Hackers who broke into Anthem's online networks had access to the personal information of 60 million to 70 million of the company's current and former customers and employees, the health insurer told the Wall Street Journal. The entire database contained information on 78.8 million people, and some of the customers listed there were enrolled with Blue Cross and Blue Shield.
Between 8.8 million and 18.8 million non-Anthem customers may have been ensnared in the attack. Anthem, by working with a network of independent BCBS insurers, covers customers who receive medical care when traveling to another part of the U.S., where their BCBS care is controlled by another company, according to NBC News. Customers enrolled with Empire, Independence Blue Cross Health and other smaller, independent insurers enrolled with BCBS insurers may have had their information stolen, for example.
An Anthem spokeswoman reiterated to the Journal Tuesday that the company hasn't found any evidence that the stolen information -- names, birthdays, Social Security numbers -- is being sold on the Internet black market.

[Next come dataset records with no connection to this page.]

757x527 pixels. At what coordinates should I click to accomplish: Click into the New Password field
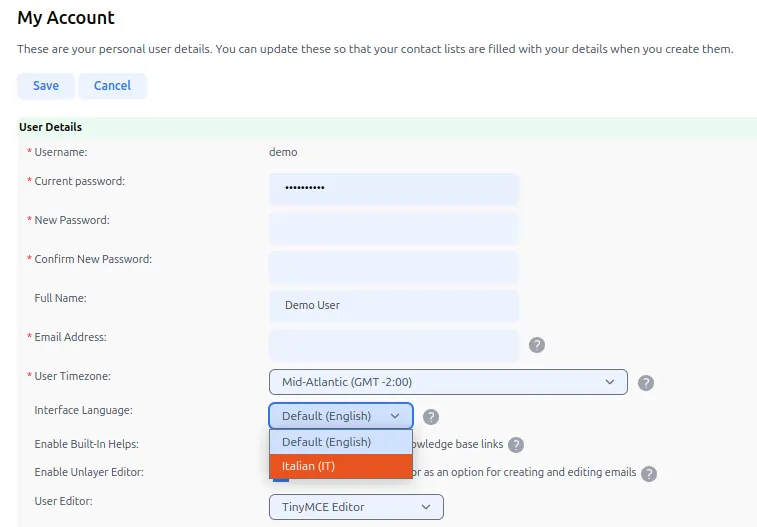click(x=393, y=228)
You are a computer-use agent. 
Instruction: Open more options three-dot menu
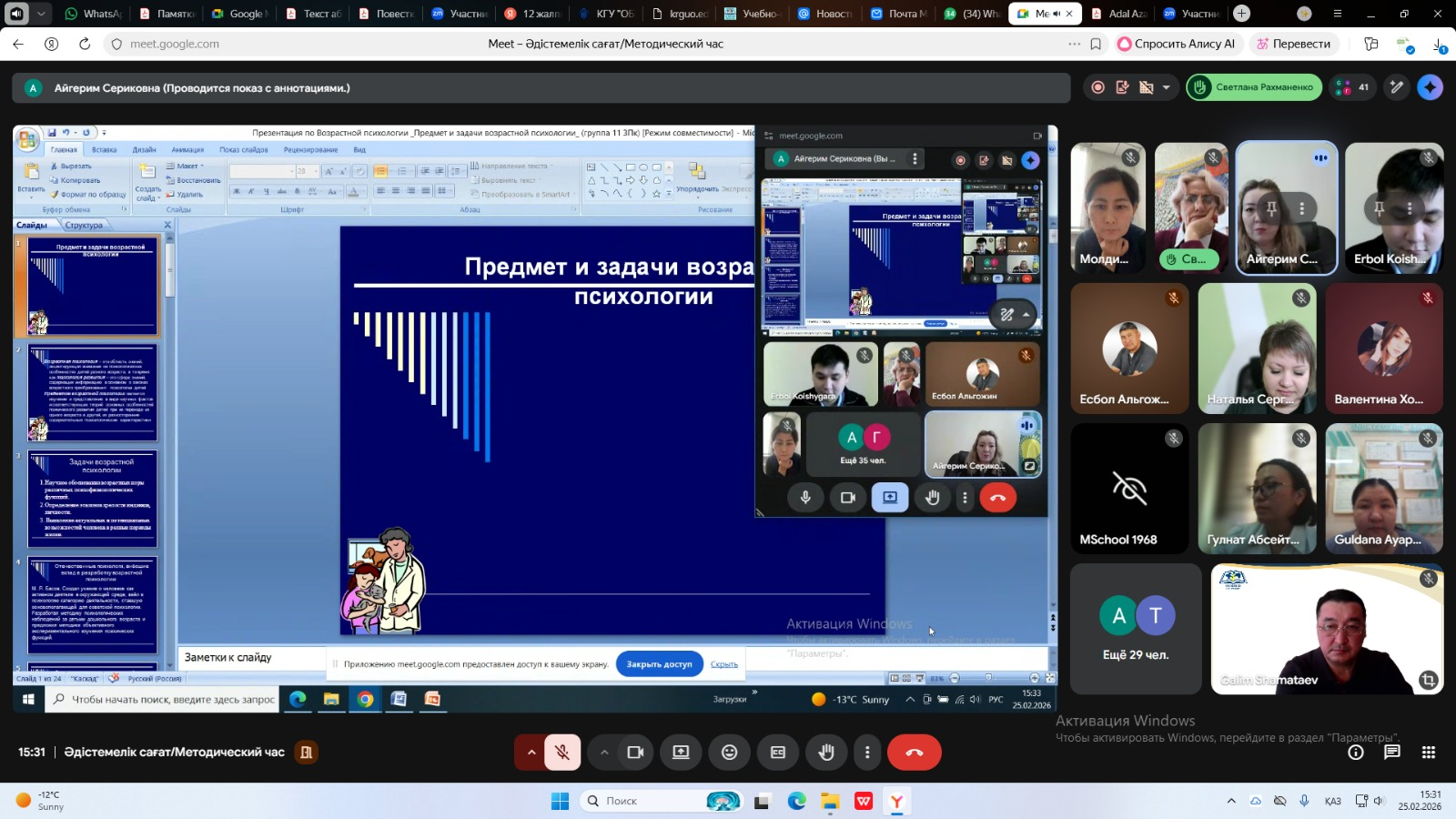tap(867, 753)
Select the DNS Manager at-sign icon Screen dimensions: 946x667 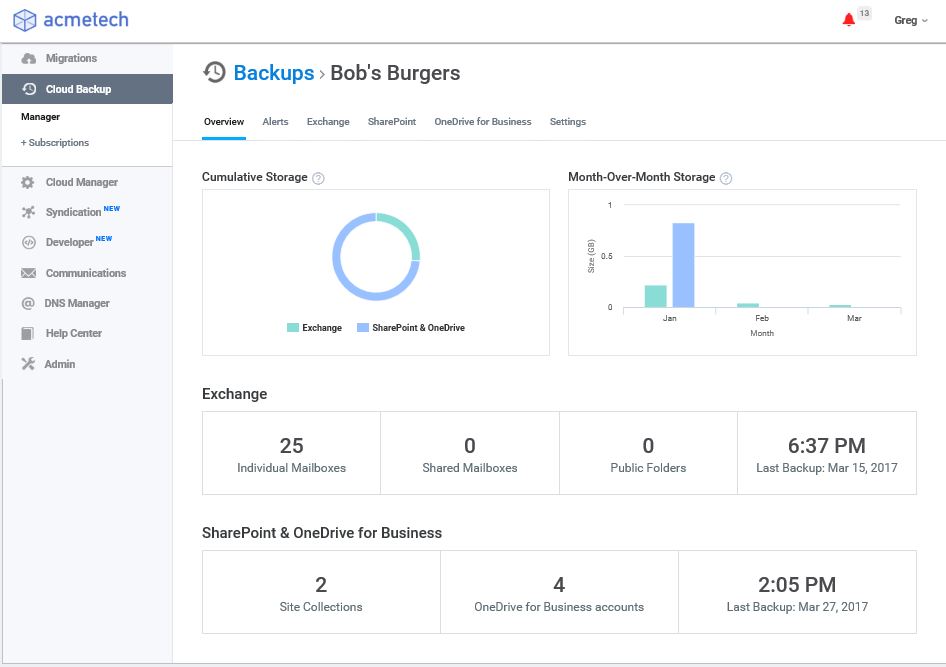[x=28, y=303]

The database contains personal information dating back to 2004, with the company explaining in a Securities and Exchange Commission filing that lawsuits seeking damages from the hack have been “filed in court in many states.”
It was previously reported that Anthem left its customers' health insurance unencrypted for the sake of speed and convenience.
The details Tuesday are among the first that Anthem has made public since revealing on Feb. 5 that it was victimized in the largest ever cyberattack on an American health insurance company. The breach was discovered when an employee noticed that another user was using his credentials to scour the Anthem database. The FBI and the cybersecurity firm Mandiant traced the infiltration to a cloud service outside the company, with sources close to the investigation suggesting the hack had signs of Chinese involvement.
Anthem will continue alerting customers whose information may have been compromised, the company said.
Correction Feb. 27: An initial version of this story erroneously reported that "Independent Health" customer information might be at risk. The correct name of the company is "Independence Blue Cross." That change is now reflected in the above article.